The bankruptcy of New York billionaire Mr Ira Rennert's steel mill has environmental groups hotter than a blast furnace.
Mr Russell Donnelly, an environmentalist in Sparrows Point, the town where the old Bethlehem Steel facility Rennert owns has gone belly up, said that "His company is ducking out of any kind of responsibility again. It became too hot to handle, and his company is moving on. This is the track record. His company has done this all over the planet."
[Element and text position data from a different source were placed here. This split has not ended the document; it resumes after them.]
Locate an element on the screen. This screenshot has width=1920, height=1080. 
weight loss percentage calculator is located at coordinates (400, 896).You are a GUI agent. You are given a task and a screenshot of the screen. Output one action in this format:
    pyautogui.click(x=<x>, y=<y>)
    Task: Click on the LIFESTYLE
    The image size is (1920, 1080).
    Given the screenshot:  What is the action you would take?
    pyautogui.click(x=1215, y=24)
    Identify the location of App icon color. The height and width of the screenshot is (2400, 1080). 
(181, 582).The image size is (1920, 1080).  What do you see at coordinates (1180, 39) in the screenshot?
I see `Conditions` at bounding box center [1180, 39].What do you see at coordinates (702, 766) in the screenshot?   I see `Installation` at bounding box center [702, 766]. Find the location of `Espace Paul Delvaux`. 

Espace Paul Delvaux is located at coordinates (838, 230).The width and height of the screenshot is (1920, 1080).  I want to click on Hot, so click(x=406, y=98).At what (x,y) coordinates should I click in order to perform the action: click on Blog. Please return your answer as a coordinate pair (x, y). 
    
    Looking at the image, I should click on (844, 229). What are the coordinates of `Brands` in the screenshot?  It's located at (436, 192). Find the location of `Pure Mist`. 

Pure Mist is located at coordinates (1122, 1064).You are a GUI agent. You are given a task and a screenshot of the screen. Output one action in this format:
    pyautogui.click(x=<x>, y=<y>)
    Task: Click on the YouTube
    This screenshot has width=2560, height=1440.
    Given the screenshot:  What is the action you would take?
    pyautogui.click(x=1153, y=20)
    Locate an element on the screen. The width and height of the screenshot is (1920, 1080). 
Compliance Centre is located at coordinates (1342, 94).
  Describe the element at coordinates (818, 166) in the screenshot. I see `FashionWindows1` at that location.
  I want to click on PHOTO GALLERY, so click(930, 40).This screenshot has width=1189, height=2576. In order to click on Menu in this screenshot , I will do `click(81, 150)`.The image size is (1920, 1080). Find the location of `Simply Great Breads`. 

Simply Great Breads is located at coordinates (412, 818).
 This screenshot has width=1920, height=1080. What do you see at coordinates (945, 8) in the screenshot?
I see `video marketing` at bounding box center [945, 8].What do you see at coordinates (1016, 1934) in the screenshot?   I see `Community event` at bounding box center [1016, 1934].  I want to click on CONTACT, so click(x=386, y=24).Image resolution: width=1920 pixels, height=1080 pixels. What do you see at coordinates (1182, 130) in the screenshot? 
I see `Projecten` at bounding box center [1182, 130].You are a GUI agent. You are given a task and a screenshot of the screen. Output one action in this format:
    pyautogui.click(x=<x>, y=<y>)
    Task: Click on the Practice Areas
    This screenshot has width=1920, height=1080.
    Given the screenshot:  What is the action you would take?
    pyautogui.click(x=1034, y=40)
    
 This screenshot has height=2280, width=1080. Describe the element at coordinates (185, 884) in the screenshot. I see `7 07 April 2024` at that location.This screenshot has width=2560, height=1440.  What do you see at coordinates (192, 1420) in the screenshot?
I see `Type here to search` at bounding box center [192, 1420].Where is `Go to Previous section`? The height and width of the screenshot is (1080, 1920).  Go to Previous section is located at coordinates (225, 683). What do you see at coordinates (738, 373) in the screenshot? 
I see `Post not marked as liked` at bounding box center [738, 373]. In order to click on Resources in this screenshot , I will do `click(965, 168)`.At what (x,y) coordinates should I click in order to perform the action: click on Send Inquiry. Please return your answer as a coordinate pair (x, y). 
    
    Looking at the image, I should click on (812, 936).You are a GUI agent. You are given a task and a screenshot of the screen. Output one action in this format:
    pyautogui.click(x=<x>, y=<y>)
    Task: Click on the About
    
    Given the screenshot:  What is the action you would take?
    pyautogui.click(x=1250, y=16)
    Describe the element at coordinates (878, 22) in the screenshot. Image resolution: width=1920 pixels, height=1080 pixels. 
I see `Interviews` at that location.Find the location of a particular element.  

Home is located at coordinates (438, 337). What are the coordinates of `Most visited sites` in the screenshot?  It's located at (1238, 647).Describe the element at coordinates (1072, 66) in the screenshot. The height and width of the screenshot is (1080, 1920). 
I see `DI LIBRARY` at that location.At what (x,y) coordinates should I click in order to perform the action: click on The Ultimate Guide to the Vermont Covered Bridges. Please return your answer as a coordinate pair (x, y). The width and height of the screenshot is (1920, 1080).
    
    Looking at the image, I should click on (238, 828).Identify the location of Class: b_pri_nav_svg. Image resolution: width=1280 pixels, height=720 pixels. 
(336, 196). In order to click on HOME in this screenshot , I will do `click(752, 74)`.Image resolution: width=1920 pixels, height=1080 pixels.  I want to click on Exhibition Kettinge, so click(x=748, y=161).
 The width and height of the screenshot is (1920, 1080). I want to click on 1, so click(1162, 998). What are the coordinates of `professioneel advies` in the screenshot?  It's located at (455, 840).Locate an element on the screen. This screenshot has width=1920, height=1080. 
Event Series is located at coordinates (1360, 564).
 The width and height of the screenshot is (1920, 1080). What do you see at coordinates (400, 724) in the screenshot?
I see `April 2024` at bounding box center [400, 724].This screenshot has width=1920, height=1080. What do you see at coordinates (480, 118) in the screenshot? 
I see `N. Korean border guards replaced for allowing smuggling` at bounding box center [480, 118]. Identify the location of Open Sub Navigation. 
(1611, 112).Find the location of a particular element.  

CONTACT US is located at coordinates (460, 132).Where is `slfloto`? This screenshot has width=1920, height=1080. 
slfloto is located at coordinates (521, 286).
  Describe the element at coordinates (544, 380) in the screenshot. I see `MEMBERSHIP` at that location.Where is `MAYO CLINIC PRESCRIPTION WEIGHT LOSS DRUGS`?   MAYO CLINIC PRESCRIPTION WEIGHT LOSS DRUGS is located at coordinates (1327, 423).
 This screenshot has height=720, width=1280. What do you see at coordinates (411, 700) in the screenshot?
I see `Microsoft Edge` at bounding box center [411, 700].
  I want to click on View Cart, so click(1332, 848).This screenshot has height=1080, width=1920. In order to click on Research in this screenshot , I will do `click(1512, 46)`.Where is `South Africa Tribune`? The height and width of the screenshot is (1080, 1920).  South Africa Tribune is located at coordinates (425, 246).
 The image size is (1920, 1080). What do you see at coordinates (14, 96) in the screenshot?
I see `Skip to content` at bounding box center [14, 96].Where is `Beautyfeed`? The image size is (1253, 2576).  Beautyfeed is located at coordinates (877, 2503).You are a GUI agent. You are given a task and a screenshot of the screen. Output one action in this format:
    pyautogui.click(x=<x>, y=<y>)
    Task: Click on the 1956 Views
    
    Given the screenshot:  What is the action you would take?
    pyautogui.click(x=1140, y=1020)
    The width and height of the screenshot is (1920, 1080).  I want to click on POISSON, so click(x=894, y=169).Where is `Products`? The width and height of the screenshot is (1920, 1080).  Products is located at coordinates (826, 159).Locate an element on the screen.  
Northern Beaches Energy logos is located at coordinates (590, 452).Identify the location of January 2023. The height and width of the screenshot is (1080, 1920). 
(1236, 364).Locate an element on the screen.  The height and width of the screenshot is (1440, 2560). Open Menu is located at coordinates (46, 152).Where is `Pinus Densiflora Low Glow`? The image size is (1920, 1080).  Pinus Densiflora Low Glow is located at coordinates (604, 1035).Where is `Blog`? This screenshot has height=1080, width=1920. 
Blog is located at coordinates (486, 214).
It is the latest salvo by activists that contend the reclusive Mr Rennert, a Brooklyn born industrialist whose USD 185 million, 66,000 square foot compound in Sagaponack is the nation's largest mansion, uses bankruptcies to evade his environmental liabilities.
For instance, Mr Rennert's Utah magnesium mine, MagCorp, declared bankruptcy in 2001 after it was hit with a USD 900 million fine from the Environmental Protection Agency for allegedly dumping chromium, PCBs and other toxins into the Great Salt Lake. After bankruptcy, the company reorganized exempt from previous legal liability but still ultimately owned by Rennert's holding company, Renco.
In 2006, the federal Pension Benefit Guaranty Corporation feared it would be stuck with USD 189 million in pension liabilities, so it threatened to confiscate Mr Rennert's mansion through foreclosure.
Renco's South American La Oroya lead mine in Peru has also been subject to numerous environmental criticisms, although the company says it has invested substantially to clean up pollution there.
More recently, Mr Rennert's company RG Steel declared bankruptcy May 31, which environmentalists warn will leave the cleanup of the Sparrows Point site in eastern Maryland in doubt.